Task directions |
Provide only the number of lines in the following data that contain "Water".

Data for processing below:

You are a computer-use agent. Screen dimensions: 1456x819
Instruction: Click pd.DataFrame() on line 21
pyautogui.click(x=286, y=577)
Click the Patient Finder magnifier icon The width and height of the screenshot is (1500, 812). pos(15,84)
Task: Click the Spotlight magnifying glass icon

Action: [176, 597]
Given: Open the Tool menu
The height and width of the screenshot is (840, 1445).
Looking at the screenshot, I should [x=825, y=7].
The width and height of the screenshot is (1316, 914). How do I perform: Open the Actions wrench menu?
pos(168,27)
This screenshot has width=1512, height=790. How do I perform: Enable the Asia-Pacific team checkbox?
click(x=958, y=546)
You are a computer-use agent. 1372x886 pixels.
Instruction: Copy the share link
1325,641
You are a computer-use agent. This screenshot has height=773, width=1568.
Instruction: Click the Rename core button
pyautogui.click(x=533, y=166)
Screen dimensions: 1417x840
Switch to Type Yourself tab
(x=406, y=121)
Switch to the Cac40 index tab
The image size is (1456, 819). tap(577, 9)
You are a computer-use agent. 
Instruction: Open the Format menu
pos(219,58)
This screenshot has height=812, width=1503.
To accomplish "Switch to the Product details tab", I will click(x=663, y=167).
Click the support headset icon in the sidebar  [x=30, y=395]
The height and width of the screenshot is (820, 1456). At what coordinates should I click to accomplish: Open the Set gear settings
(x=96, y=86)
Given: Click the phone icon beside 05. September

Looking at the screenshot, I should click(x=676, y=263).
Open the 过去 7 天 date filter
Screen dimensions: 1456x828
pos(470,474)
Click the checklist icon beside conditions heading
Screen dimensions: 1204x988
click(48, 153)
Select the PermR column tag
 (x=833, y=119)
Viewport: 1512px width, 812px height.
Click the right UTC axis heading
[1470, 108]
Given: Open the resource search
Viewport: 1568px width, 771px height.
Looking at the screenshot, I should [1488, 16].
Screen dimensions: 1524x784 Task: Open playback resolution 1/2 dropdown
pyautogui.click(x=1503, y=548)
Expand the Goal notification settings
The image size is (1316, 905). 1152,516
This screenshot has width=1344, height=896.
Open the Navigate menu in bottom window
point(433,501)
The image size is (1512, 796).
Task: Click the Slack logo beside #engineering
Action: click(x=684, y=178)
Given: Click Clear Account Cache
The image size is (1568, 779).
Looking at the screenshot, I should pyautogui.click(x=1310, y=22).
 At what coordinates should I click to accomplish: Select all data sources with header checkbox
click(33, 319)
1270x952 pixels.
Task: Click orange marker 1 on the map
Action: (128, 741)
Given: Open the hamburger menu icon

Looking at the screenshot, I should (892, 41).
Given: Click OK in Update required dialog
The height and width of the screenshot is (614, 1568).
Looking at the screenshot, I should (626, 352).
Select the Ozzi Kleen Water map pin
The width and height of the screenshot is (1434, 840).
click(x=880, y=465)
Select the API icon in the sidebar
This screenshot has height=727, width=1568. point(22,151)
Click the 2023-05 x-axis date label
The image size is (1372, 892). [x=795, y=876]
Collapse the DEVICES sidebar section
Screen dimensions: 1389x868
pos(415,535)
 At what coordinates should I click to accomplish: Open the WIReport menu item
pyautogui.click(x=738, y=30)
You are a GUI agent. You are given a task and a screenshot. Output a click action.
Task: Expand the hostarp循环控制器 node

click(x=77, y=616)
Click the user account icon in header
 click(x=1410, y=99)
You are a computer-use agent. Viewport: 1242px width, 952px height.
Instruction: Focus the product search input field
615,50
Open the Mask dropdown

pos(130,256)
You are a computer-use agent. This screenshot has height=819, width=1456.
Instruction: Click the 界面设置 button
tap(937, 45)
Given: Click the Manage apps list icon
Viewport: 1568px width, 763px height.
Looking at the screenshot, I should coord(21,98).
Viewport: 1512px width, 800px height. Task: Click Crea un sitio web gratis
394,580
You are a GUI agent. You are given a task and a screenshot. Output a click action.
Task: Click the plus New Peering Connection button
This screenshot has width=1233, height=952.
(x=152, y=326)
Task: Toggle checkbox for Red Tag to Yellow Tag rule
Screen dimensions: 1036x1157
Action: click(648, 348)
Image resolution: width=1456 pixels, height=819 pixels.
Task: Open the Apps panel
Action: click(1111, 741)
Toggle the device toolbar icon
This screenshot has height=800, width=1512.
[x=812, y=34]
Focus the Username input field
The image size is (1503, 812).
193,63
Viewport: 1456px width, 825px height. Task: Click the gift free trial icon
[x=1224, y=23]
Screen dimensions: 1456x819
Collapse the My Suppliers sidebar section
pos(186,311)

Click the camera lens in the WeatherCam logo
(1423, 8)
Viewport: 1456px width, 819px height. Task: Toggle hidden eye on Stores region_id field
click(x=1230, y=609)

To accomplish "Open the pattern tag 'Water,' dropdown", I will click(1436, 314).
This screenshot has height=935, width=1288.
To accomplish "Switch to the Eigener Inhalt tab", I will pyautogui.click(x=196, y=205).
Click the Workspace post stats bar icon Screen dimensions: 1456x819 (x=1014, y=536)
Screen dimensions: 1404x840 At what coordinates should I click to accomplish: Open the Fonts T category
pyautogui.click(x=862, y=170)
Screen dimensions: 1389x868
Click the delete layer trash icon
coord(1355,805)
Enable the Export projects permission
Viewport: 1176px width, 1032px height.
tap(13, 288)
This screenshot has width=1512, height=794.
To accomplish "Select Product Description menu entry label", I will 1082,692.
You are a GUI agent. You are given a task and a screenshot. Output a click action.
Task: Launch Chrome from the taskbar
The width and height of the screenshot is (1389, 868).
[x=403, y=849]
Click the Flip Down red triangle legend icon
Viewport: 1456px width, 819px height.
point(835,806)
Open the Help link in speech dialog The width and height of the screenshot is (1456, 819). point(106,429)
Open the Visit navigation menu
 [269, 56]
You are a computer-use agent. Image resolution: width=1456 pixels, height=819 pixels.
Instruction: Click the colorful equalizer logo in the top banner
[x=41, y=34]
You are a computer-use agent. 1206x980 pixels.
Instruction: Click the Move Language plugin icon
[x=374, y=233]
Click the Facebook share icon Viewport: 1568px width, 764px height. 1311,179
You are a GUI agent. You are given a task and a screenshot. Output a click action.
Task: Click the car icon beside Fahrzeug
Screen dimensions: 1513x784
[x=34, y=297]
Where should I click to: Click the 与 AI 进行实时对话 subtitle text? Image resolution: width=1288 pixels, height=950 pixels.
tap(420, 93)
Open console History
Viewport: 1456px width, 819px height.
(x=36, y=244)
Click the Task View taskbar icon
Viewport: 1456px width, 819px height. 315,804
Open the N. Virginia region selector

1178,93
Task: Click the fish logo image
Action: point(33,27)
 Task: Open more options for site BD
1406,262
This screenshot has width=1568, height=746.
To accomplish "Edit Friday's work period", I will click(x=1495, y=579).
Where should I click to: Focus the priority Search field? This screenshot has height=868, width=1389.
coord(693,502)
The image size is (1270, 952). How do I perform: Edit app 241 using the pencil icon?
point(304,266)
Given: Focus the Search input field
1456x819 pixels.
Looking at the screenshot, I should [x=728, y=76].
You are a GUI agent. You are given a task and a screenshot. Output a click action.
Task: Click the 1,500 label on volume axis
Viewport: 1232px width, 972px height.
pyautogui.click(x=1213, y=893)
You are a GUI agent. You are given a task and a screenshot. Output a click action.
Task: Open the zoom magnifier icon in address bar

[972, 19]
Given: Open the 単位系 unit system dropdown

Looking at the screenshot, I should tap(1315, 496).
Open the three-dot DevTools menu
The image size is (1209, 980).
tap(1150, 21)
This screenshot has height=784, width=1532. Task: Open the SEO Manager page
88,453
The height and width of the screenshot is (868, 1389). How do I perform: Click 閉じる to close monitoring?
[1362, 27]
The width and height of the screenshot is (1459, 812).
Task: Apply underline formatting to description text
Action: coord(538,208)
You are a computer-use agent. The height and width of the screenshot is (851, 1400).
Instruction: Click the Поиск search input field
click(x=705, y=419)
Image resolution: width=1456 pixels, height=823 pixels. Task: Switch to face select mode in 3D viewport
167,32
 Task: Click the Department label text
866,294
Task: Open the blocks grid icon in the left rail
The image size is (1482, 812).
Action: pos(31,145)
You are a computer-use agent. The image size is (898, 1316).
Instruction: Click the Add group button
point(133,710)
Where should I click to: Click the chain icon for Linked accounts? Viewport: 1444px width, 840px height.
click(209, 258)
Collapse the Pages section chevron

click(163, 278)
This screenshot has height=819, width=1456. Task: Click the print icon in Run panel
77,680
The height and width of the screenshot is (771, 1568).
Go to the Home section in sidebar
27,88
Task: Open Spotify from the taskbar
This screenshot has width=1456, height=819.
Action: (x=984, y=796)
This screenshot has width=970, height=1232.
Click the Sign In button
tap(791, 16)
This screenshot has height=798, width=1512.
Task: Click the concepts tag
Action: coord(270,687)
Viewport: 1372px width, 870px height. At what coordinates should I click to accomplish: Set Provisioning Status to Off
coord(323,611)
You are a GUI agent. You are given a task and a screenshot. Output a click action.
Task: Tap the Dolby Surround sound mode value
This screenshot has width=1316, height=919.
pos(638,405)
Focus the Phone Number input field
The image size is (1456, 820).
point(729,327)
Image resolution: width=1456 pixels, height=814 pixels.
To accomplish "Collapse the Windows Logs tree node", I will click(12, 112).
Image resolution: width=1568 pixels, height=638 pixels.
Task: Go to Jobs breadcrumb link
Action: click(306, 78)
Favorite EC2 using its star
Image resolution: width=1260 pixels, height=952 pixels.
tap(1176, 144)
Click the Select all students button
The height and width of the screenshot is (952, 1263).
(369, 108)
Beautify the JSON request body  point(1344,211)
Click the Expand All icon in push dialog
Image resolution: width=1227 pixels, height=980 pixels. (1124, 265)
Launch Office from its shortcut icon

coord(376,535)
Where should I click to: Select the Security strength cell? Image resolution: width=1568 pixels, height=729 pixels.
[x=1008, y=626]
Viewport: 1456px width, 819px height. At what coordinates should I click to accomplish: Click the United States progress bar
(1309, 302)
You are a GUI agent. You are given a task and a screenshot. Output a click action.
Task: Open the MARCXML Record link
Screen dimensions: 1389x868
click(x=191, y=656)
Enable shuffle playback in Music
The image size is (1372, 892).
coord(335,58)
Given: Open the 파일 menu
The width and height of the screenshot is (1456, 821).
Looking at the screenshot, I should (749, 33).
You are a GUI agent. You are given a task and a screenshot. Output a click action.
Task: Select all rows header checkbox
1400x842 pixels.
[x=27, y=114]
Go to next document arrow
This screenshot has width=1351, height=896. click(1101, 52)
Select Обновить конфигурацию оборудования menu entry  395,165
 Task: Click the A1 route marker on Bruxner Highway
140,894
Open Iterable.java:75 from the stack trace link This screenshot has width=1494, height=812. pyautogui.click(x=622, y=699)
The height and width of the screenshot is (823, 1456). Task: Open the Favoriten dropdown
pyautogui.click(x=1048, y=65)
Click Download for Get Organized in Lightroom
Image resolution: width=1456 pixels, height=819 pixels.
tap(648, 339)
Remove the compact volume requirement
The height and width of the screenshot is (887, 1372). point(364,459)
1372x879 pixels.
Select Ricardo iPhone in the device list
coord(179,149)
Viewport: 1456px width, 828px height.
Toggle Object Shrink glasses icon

End of Data for processing.

Expected answer |
2